So that nothing is lost, restate each entry exactly as supplied.
----
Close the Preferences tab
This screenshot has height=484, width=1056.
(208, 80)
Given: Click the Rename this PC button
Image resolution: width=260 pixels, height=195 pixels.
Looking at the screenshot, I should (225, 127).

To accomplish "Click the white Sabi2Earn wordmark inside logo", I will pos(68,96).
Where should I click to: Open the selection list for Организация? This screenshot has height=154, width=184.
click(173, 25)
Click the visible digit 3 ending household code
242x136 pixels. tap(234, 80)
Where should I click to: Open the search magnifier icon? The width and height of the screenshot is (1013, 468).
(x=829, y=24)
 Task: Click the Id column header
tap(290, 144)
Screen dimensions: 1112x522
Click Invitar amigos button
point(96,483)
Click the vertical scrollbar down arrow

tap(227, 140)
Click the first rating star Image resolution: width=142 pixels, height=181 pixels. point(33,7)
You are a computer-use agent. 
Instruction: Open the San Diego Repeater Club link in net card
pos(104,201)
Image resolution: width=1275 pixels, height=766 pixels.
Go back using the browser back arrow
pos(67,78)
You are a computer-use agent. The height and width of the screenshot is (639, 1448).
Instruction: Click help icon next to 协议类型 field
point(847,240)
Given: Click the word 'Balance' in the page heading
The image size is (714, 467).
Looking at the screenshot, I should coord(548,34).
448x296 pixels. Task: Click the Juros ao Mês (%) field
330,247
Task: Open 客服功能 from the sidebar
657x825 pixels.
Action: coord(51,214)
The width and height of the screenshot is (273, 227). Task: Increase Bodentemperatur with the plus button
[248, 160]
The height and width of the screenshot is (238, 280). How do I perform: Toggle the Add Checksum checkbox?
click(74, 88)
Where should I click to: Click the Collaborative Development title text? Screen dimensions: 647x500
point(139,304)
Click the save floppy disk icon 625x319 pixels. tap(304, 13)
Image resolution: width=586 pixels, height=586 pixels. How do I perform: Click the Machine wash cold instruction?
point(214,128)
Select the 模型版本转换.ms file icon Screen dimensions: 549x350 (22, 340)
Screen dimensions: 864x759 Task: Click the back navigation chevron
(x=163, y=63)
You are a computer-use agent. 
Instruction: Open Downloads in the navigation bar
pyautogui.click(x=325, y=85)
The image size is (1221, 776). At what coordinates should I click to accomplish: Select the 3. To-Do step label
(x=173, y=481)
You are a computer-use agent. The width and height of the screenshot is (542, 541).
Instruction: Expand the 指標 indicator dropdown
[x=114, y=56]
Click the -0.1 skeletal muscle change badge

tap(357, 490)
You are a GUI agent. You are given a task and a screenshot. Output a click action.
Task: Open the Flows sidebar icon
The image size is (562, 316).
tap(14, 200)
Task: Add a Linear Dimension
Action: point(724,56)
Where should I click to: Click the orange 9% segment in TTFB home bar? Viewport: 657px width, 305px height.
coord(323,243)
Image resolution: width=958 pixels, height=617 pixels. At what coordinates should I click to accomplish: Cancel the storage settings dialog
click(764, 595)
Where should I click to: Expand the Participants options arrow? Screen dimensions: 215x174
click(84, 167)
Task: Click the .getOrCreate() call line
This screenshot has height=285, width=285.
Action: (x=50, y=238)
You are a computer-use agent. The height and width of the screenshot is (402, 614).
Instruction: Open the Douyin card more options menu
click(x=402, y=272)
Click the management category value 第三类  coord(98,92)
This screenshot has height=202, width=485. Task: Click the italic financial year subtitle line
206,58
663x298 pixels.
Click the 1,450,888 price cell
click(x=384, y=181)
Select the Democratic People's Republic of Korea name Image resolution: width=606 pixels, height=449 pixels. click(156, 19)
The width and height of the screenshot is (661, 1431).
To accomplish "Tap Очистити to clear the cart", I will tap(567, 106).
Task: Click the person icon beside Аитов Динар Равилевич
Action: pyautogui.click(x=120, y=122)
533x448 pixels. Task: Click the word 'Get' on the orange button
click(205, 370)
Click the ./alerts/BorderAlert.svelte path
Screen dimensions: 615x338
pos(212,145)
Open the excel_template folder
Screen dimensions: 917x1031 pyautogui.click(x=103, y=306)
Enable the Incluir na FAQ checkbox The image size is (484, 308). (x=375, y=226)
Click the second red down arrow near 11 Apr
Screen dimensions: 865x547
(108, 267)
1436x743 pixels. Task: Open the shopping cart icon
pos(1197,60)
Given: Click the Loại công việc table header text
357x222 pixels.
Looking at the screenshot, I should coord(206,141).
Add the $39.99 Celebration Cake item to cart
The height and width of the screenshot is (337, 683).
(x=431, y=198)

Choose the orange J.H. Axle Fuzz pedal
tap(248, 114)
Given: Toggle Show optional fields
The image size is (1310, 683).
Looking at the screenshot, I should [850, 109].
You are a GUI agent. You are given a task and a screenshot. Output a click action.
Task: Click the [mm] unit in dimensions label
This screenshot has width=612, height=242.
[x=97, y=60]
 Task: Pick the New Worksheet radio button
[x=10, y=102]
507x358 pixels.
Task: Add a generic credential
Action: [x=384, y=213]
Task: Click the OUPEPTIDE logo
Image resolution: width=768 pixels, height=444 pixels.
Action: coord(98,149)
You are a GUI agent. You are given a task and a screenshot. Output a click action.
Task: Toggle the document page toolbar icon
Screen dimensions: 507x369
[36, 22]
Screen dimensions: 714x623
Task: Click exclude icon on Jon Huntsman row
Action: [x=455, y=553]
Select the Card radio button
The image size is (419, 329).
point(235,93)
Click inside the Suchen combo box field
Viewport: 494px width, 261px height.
----
▶ [Task output]
Close the Preferences tab
This screenshot has height=484, width=1056.
(208, 80)
Given: Click the Rename this PC button
Image resolution: width=260 pixels, height=195 pixels.
Looking at the screenshot, I should (225, 127).

To accomplish "Click the white Sabi2Earn wordmark inside logo", I will pos(68,96).
Where should I click to: Open the selection list for Организация? This screenshot has height=154, width=184.
click(173, 25)
Click the visible digit 3 ending household code
242x136 pixels. tap(234, 80)
Where should I click to: Open the search magnifier icon? The width and height of the screenshot is (1013, 468).
(x=829, y=24)
 Task: Click the Id column header
tap(290, 144)
Screen dimensions: 1112x522
Click Invitar amigos button
point(96,483)
Click the vertical scrollbar down arrow

tap(227, 140)
Click the first rating star Image resolution: width=142 pixels, height=181 pixels. point(33,7)
You are a computer-use agent. 
Instruction: Open the San Diego Repeater Club link in net card
pos(104,201)
Image resolution: width=1275 pixels, height=766 pixels.
Go back using the browser back arrow
pos(67,78)
You are a computer-use agent. The height and width of the screenshot is (639, 1448).
Instruction: Click help icon next to 协议类型 field
point(847,240)
Given: Click the word 'Balance' in the page heading
The image size is (714, 467).
Looking at the screenshot, I should coord(548,34).
448x296 pixels. Task: Click the Juros ao Mês (%) field
330,247
Task: Open 客服功能 from the sidebar
657x825 pixels.
Action: coord(51,214)
The width and height of the screenshot is (273, 227). Task: Increase Bodentemperatur with the plus button
[248, 160]
The height and width of the screenshot is (238, 280). How do I perform: Toggle the Add Checksum checkbox?
click(74, 88)
Where should I click to: Click the Collaborative Development title text? Screen dimensions: 647x500
point(139,304)
Click the save floppy disk icon 625x319 pixels. tap(304, 13)
Image resolution: width=586 pixels, height=586 pixels. How do I perform: Click the Machine wash cold instruction?
point(214,128)
Select the 模型版本转换.ms file icon Screen dimensions: 549x350 (22, 340)
Screen dimensions: 864x759 Task: Click the back navigation chevron
(x=163, y=63)
You are a computer-use agent. 
Instruction: Open Downloads in the navigation bar
pyautogui.click(x=325, y=85)
The image size is (1221, 776). At what coordinates should I click to accomplish: Select the 3. To-Do step label
(x=173, y=481)
You are a computer-use agent. The width and height of the screenshot is (542, 541).
Instruction: Expand the 指標 indicator dropdown
[x=114, y=56]
Click the -0.1 skeletal muscle change badge

tap(357, 490)
You are a GUI agent. You are given a task and a screenshot. Output a click action.
Task: Open the Flows sidebar icon
The image size is (562, 316).
tap(14, 200)
Task: Add a Linear Dimension
Action: point(724,56)
Where should I click to: Click the orange 9% segment in TTFB home bar? Viewport: 657px width, 305px height.
coord(323,243)
Image resolution: width=958 pixels, height=617 pixels. At what coordinates should I click to accomplish: Cancel the storage settings dialog
click(764, 595)
Where should I click to: Expand the Participants options arrow? Screen dimensions: 215x174
click(84, 167)
Task: Click the .getOrCreate() call line
This screenshot has height=285, width=285.
Action: (x=50, y=238)
You are a computer-use agent. The height and width of the screenshot is (402, 614).
Instruction: Open the Douyin card more options menu
click(x=402, y=272)
Click the management category value 第三类  coord(98,92)
This screenshot has height=202, width=485. Task: Click the italic financial year subtitle line
206,58
663x298 pixels.
Click the 1,450,888 price cell
click(x=384, y=181)
Select the Democratic People's Republic of Korea name Image resolution: width=606 pixels, height=449 pixels. click(156, 19)
The width and height of the screenshot is (661, 1431).
To accomplish "Tap Очистити to clear the cart", I will tap(567, 106).
Task: Click the person icon beside Аитов Динар Равилевич
Action: pyautogui.click(x=120, y=122)
533x448 pixels. Task: Click the word 'Get' on the orange button
click(205, 370)
Click the ./alerts/BorderAlert.svelte path
Screen dimensions: 615x338
pos(212,145)
Open the excel_template folder
Screen dimensions: 917x1031 pyautogui.click(x=103, y=306)
Enable the Incluir na FAQ checkbox The image size is (484, 308). (x=375, y=226)
Click the second red down arrow near 11 Apr
Screen dimensions: 865x547
(108, 267)
1436x743 pixels. Task: Open the shopping cart icon
pos(1197,60)
Given: Click the Loại công việc table header text
357x222 pixels.
Looking at the screenshot, I should coord(206,141).
Add the $39.99 Celebration Cake item to cart
The height and width of the screenshot is (337, 683).
(x=431, y=198)

Choose the orange J.H. Axle Fuzz pedal
tap(248, 114)
Given: Toggle Show optional fields
The image size is (1310, 683).
Looking at the screenshot, I should [850, 109].
You are a GUI agent. You are given a task and a screenshot. Output a click action.
Task: Click the [mm] unit in dimensions label
This screenshot has width=612, height=242.
[x=97, y=60]
 Task: Pick the New Worksheet radio button
[x=10, y=102]
507x358 pixels.
Task: Add a generic credential
Action: [x=384, y=213]
Task: Click the OUPEPTIDE logo
Image resolution: width=768 pixels, height=444 pixels.
Action: coord(98,149)
You are a GUI agent. You are given a task and a screenshot. Output a click action.
Task: Toggle the document page toolbar icon
Screen dimensions: 507x369
[36, 22]
Screen dimensions: 714x623
Task: Click exclude icon on Jon Huntsman row
Action: [x=455, y=553]
Select the Card radio button
The image size is (419, 329).
point(235,93)
Click inside the Suchen combo box field
Viewport: 494px width, 261px height.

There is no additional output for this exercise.